**Available data**
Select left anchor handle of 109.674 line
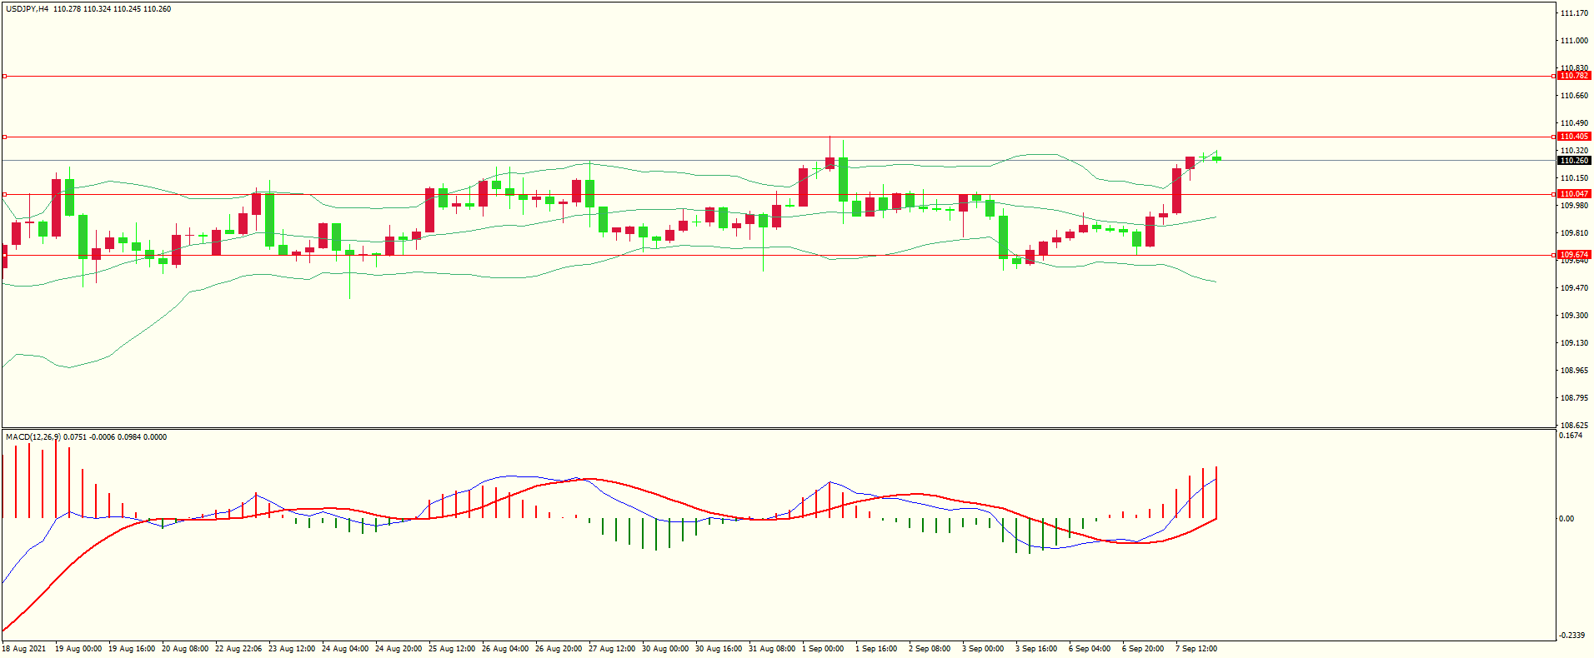This screenshot has width=1594, height=658. (x=5, y=256)
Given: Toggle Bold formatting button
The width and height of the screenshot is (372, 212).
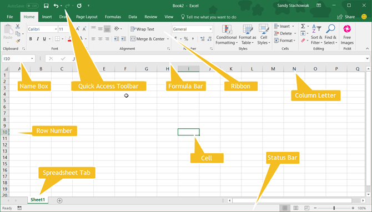Looking at the screenshot, I should 31,39.
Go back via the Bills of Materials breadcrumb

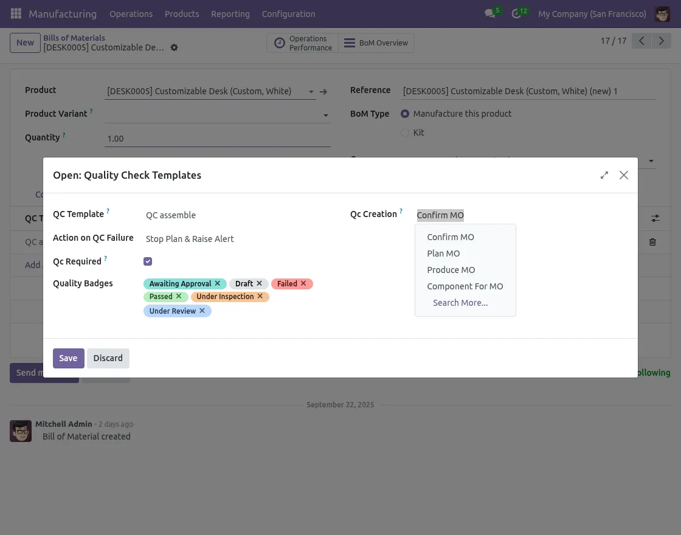[x=74, y=38]
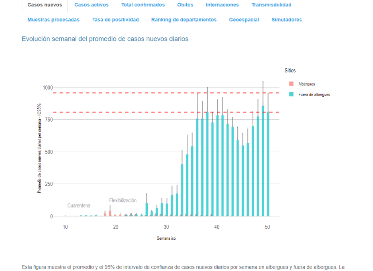Click the Sitios legend title
The height and width of the screenshot is (271, 373).
pos(290,70)
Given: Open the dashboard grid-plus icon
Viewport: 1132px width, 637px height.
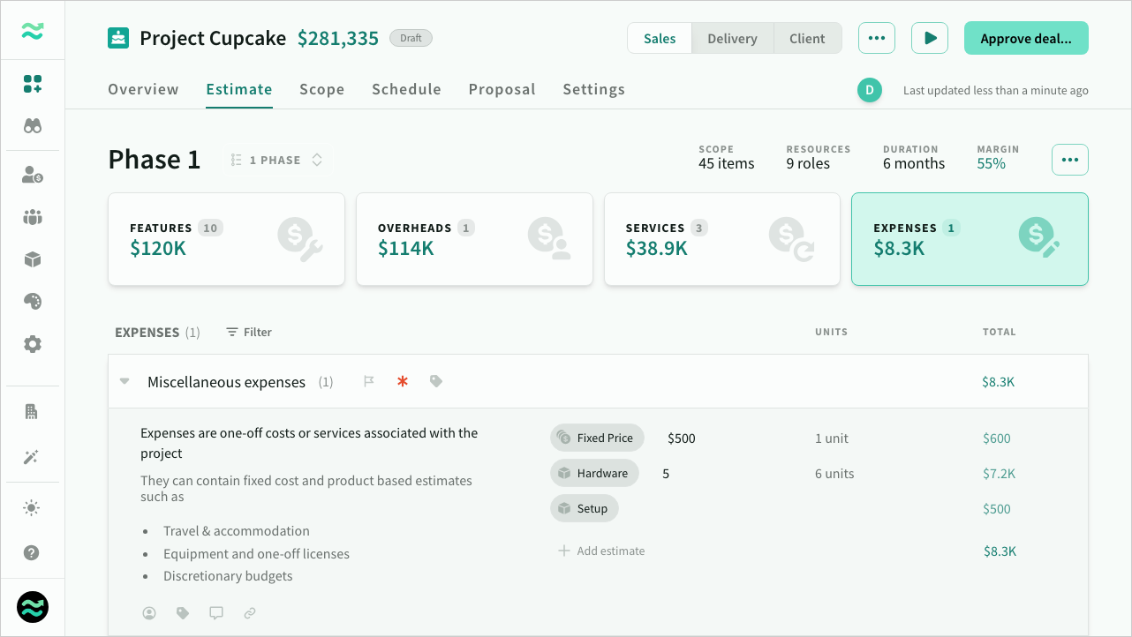Looking at the screenshot, I should [33, 84].
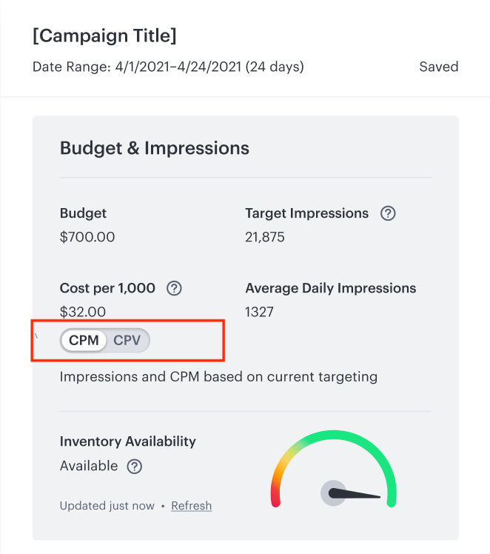Viewport: 490px width, 554px height.
Task: Select the CPM toggle option
Action: pyautogui.click(x=84, y=340)
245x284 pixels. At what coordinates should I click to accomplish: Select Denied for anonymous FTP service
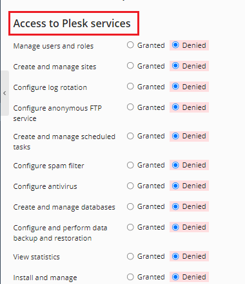[x=175, y=107]
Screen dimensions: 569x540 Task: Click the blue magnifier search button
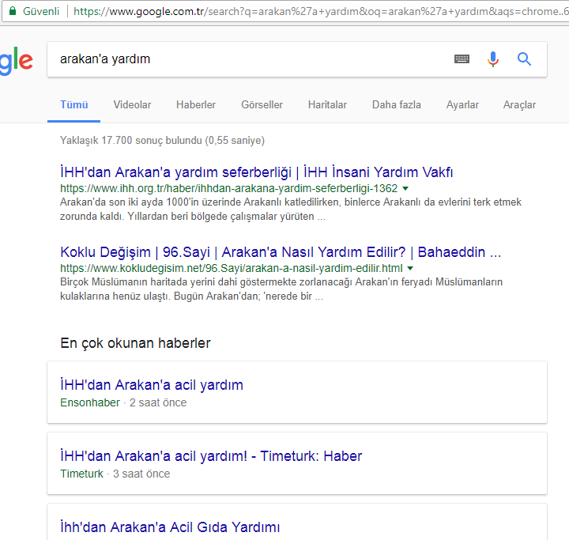tap(524, 59)
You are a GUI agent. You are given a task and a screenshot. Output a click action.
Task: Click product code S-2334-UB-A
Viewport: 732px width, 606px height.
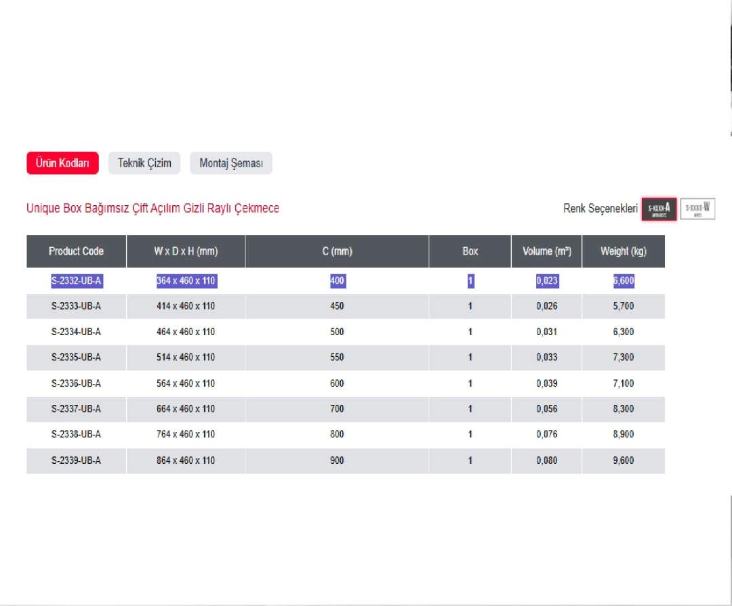click(76, 332)
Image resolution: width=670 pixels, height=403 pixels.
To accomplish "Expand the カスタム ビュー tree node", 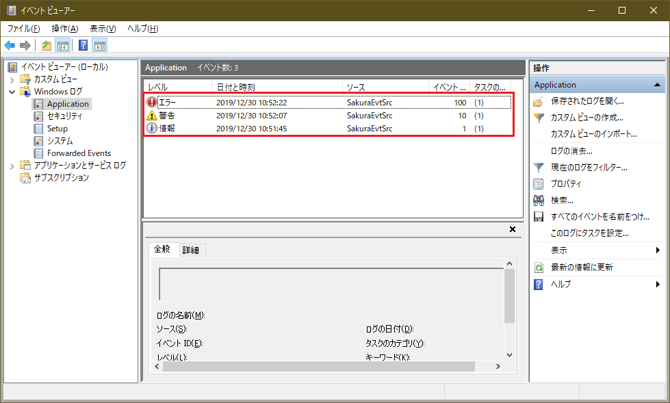I will click(12, 79).
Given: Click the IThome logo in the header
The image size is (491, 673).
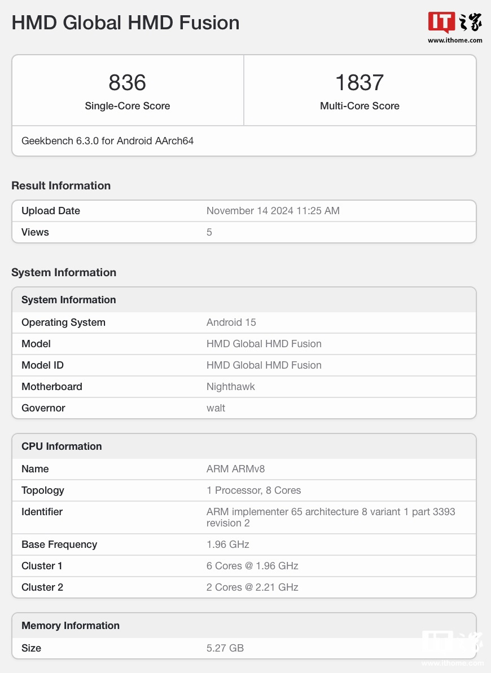Looking at the screenshot, I should point(454,23).
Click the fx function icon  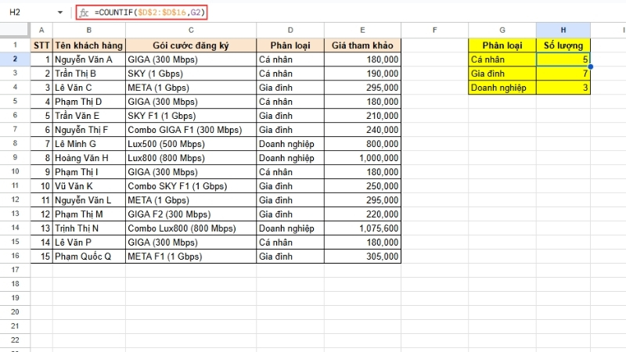pos(84,13)
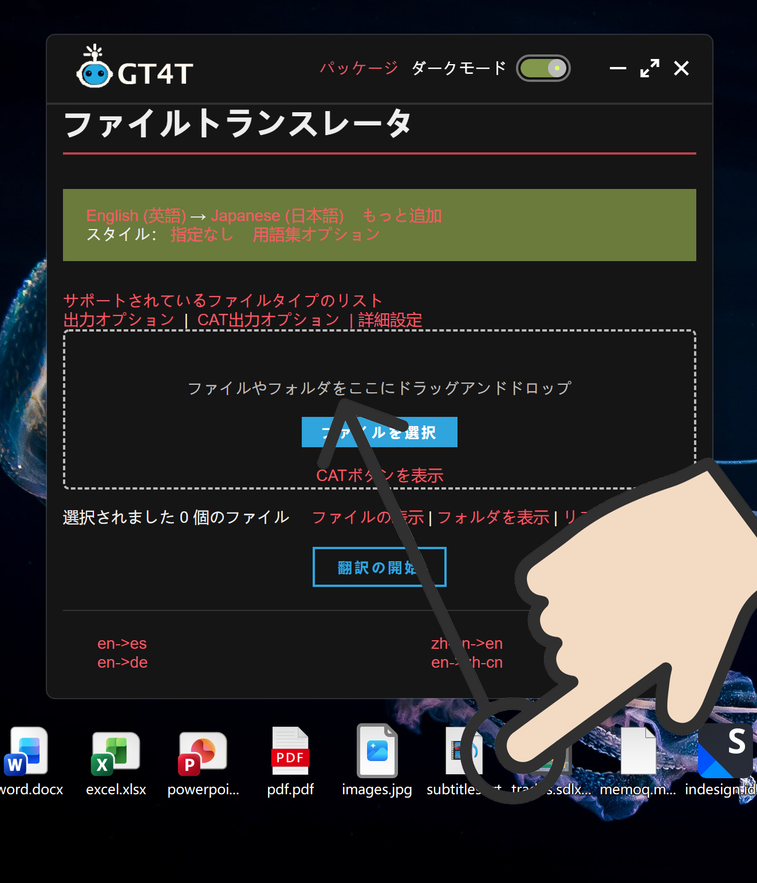Open the 指定なし style selector

coord(202,234)
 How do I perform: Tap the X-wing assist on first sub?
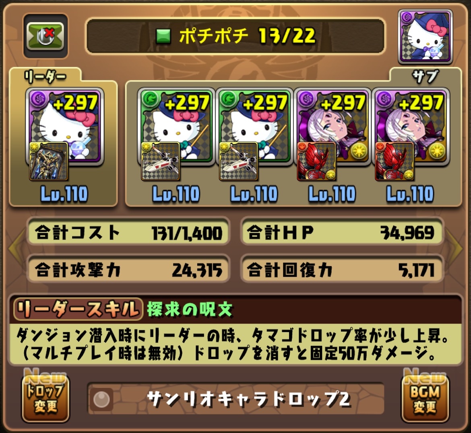click(x=160, y=161)
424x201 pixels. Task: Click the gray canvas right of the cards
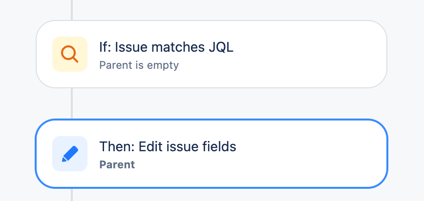coord(405,102)
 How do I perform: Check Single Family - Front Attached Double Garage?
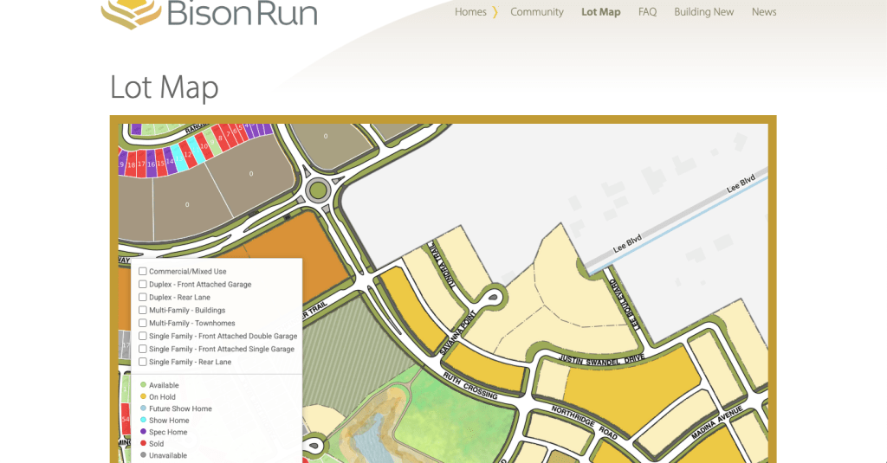tap(143, 336)
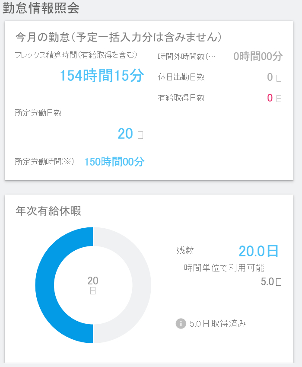Click the info icon beside 5.0日取得済み
The height and width of the screenshot is (367, 302).
(x=181, y=324)
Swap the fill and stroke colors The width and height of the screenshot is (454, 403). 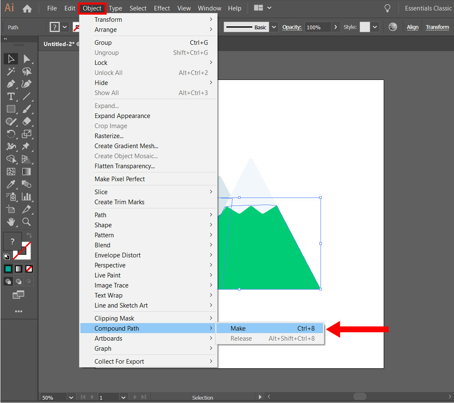[28, 234]
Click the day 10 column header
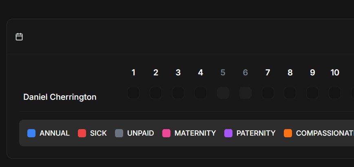The width and height of the screenshot is (354, 167). [x=335, y=73]
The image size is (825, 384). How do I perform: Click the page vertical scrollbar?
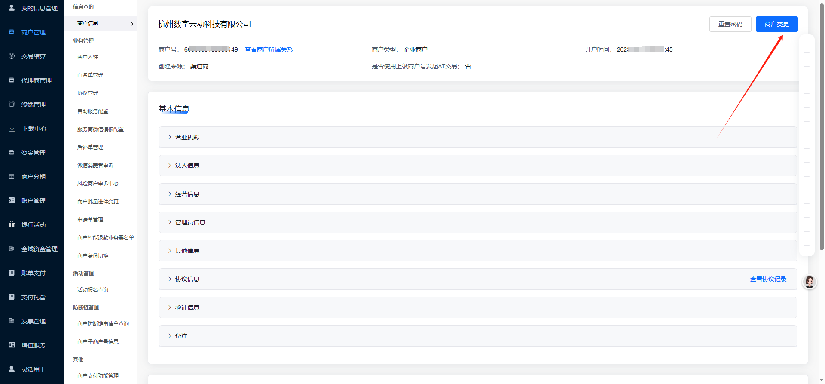pyautogui.click(x=822, y=129)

**Your objective**
Word for word, restate the lines from the line with "The image size is (825, 384)." through the last line of the entries, and nothing beyond them. Omit pictures.

**Solution to the exercise**
The image size is (825, 384). How do I perform: Click the page vertical scrollbar?
pyautogui.click(x=822, y=129)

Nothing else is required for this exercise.